В Эрмитаже мы возимся с картинами на 1-й запасной. Баталии, провисевшие всю революцию, сегодня сняты со стен. Отчего залы необычайно выиграли.
У Миклашевских было мило. Чудное угощение, вино. Ходасевич, не так давно вернувшийся из Берлина, рассказывал про Горького (он никак не может получить доступ в Италию, а это ему необходимо ввиду возобновления процесса в легких). Про Б.Пильняка, который уже целый год за границей с советской командировкой: стал необычайно гордым и наглым, тогда как раньше, явившись к Горькому, ломал униженного и скромнейшего, ужасает немцев, ужасает эмигрантов и т. д.

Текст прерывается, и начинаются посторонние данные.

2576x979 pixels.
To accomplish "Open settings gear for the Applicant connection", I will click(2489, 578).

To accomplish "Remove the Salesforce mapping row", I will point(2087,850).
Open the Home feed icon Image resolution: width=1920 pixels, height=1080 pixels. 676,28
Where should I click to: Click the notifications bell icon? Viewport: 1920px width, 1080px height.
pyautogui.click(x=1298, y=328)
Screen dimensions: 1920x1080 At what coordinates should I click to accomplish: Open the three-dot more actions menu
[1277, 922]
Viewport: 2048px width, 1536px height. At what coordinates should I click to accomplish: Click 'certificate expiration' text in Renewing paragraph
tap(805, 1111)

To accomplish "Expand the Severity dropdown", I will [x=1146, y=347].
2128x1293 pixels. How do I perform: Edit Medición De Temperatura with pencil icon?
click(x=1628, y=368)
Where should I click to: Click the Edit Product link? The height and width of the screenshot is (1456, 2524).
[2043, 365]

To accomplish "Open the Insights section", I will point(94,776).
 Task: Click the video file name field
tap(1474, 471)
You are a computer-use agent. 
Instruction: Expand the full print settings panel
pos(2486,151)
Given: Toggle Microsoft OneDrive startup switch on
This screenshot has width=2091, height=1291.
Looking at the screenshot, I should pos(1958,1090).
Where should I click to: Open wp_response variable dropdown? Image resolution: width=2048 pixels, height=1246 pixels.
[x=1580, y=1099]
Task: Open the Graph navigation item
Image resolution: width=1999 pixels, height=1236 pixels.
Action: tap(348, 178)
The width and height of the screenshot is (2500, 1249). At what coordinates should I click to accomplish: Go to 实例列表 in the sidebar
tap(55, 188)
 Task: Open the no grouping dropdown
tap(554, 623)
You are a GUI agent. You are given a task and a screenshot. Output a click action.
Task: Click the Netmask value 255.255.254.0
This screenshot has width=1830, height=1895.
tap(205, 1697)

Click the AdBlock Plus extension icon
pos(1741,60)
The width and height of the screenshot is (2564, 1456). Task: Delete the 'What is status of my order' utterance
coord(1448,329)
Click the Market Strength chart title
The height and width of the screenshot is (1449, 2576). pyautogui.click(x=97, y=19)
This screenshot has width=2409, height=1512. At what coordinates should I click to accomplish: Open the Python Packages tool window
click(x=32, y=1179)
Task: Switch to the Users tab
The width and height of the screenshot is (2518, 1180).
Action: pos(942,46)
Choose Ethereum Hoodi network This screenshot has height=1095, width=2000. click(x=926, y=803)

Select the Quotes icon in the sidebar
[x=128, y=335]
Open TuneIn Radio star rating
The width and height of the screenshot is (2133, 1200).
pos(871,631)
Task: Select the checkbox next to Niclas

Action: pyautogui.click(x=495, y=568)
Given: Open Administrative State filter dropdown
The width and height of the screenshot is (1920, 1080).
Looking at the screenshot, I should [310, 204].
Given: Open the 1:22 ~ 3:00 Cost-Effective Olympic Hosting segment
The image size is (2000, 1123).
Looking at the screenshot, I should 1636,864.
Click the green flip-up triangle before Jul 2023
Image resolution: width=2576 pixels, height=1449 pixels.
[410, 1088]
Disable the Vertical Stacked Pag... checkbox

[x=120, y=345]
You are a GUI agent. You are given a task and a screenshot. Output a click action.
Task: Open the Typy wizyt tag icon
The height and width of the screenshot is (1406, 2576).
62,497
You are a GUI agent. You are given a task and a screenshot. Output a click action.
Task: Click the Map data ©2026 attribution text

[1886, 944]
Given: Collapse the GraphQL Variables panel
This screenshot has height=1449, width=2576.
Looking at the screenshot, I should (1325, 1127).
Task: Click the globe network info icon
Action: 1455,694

К.Миклашевский в рубашке, без пиджака (с разрешения Акицы) ни минуты не оставался на месте, исполняя (без прислуги) свои обязанности хозяина. Он вовсе не пишет книги против коллекционеров, а занят работой (покамест на карточках — его всегдашний способ), посвященной вопросу об «официозной гипертрофии» искусства, которого стало слишком много, которого все объелись и который уже не может служить своему прямому назначению — непосредственным запросам. Несомненно, тут много правды, но я же вспомнил, как уже лет двадцать тому назад Дима Философов, отрываясь все больше от органического «Мира искусства», выступил с такими же доводами и признаниями. Но тогда мне было ясно, что он никогда искусство и не любил, оно никогда не было органически с ним связано, оно не охватывало его стихийно. Тем более (безнадежно!) желание приобщиться к искусству, тщетно стучаться в дверь без знания заветного слова. Диму больно ранило то, что искусство так развилось, так наполнило нас, и от него завсегда зависть лисицы у винограда, а знания, наконец, отошли… Но тем не менее факт этот неоспорим: перепроизводство искусства и особенно всех видов его демонстрации, и в этом кроется большой абсурд — ибо все же познание искусства — есть удача весьма немногих единиц.
Я и сейчас продолжаю стоять за самое широкое засевание, за то, что авось среди миллионов зернышек, пропавших даром, по существу, одно достанется избранному (а оно не досталось бы ему, если бы засевание не было излишне щедрым), но, с другой стороны, я не могу не ненавидеть всю ту мерзость запущения, которая сейчас творится с искусством во имя всяких культпросветов, пролеткультов. Меня не может не тошнить от всех этих «институтов», семинаров, студий, экскурсий — всей этой грандиозной фабрики мерзости, от питания коей совершенно естественно происходит все уродство и юродство, все выкрутасы и безумства современных художественных доктрин, течений и производств. Но ведь выхода все равно из этого нет, ибо не будет выходом и тот неминуемый надвигающийся срыв и иконокластическое движение в мировом масштабе, предвестниками которых были еще Толстой, Ницше и… Нордау и которые сейчас возвещают всякие мудрецы иудейского пустошного сознания вроде Шпенглера, всяких дилетантов вроде Миклашевского, наконец, даже подлинные художники, среди коих теперь типично русский подрывник и жизнелюб, как Стип, который способен от вящей любви способствовать погибели того любимого, что он считает уже обреченным.
У Морозова с исполнителями «Женщины в белом». Прочли эту пьесу. Неглупый малый Антонио — Ротенберг. Пикешка с виду, но внутренне груба Меринита — Опалова. Не без остроты и поэт Миша, не без таланта телепень-комик. Морозов млеет…
Затем еще на заседание к Юрьеву, Пиотровскому и Рад-лову, снова не удалось провалить (было пущено ими в ход и «обвинение» Байрона в монархизме), сорвать «Сардана-пала», которого ставит К.Петер (Щуко В.), Юрьев хотел со мной выяснить что-то, но я удрал.
Кристи обещает устроить командировку очень быстро. Он весь сам промыслился воспоминаниями о Париже (они всегда жили у Монпарнаса). Провожал меня до трама больной, обидчивый Карпов, жаловался мне (вполне основательно) на беспринципность и несуразность Юрьевского хозяйничанья.
Душно, сыро, серые тучи, пыль, западный, нервирующий ветер. У меня среди дня жестко разболелось ухо, но после капель прошло. Гадкое настроение, но больше от погоды.